━━━ Data supplied
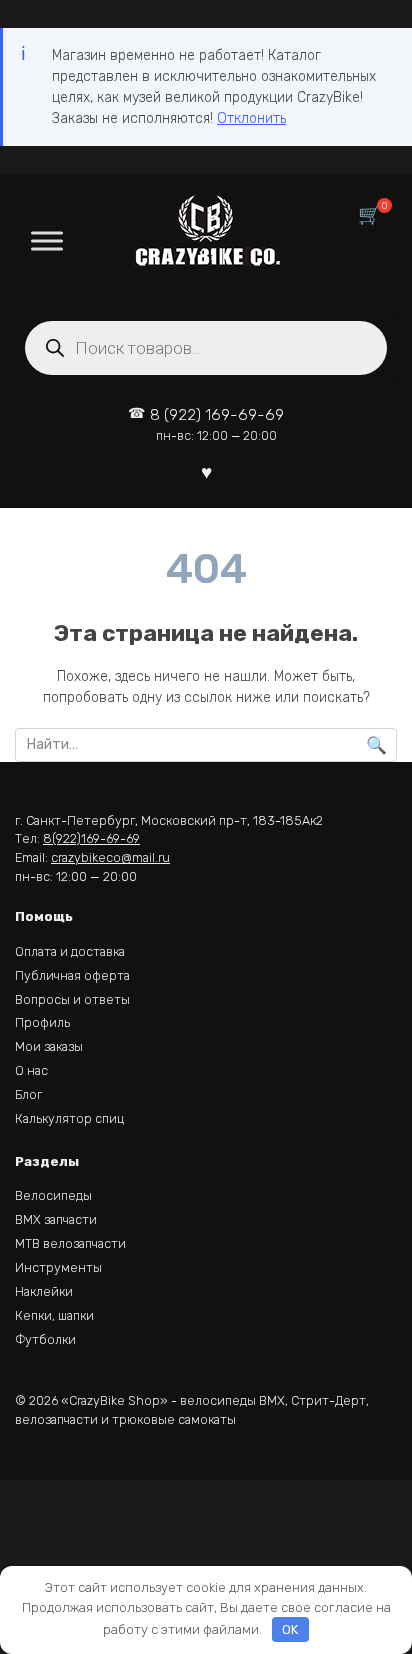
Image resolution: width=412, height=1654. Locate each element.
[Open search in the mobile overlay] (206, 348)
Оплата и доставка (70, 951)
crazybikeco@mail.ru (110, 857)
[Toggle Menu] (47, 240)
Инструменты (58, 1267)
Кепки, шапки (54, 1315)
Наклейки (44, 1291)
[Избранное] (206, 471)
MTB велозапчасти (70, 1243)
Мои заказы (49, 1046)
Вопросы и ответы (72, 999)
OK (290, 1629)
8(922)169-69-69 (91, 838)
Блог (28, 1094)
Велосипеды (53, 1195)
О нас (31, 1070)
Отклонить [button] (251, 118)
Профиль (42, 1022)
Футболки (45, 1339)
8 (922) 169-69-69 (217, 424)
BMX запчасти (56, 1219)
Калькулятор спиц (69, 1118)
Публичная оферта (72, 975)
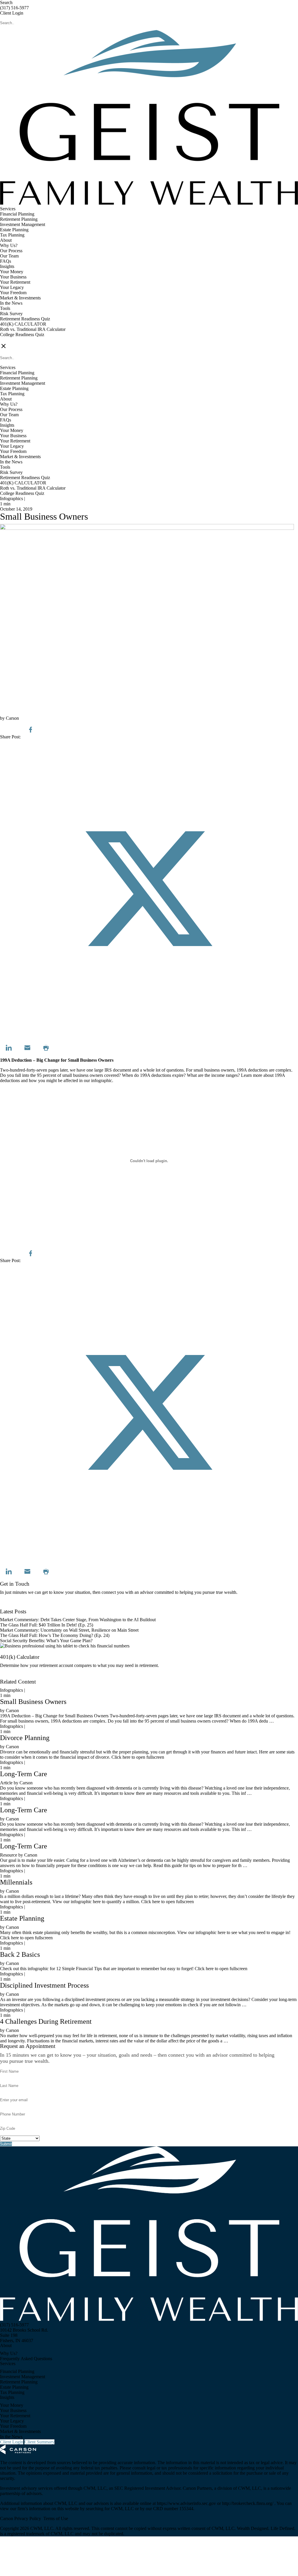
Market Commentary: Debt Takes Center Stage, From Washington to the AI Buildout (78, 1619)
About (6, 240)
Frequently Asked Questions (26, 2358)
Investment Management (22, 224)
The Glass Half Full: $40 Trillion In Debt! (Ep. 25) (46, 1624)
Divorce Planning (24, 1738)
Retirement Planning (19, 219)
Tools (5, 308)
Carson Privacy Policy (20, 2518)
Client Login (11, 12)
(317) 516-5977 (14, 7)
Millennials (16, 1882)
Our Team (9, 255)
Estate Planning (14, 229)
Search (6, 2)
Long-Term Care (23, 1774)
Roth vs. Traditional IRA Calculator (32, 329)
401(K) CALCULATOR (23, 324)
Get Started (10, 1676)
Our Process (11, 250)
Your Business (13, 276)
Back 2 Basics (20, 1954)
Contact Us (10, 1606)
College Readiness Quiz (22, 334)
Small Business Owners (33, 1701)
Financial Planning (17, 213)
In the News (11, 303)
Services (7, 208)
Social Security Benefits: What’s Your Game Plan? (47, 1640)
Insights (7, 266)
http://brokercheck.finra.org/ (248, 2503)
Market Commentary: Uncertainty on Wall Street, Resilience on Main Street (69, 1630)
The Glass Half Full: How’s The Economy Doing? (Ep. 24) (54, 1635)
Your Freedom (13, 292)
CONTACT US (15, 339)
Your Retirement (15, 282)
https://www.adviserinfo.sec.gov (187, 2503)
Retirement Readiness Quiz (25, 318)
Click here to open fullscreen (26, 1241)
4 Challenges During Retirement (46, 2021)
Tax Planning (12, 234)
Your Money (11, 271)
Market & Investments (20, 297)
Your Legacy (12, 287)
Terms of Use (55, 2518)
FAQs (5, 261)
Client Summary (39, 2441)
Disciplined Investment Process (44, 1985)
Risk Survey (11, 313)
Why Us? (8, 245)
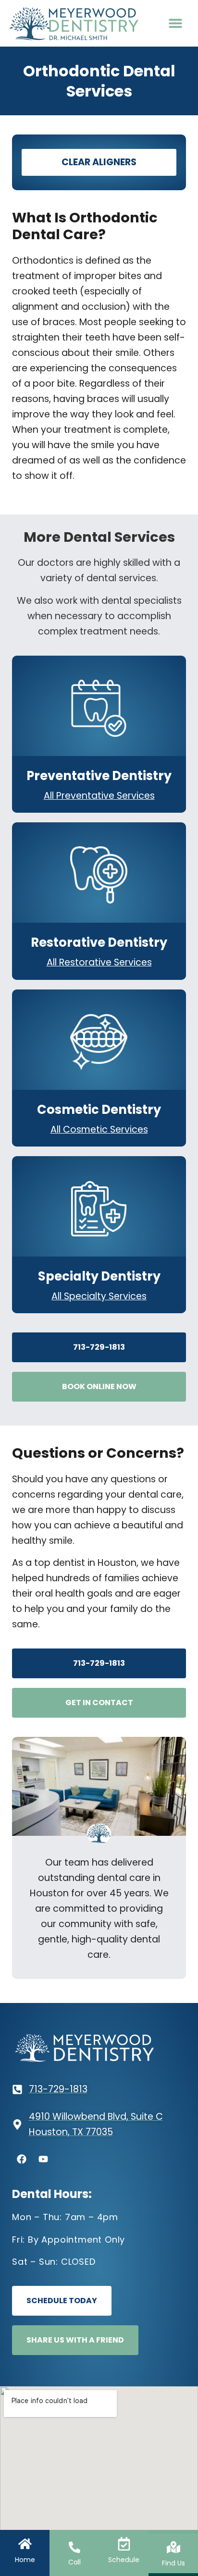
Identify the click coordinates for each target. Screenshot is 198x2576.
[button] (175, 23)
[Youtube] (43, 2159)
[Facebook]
━━━━━━
What this task involves | Pull out every line holding "Market" from the records above, and copy it.

Answer below |
Market Commentary: Debt Takes Center Stage, From Washington to the AI Buildout (78, 1619)
Market Commentary: Uncertainty on Wall Street, Resilience on Main Street (69, 1630)
Market & Investments (20, 297)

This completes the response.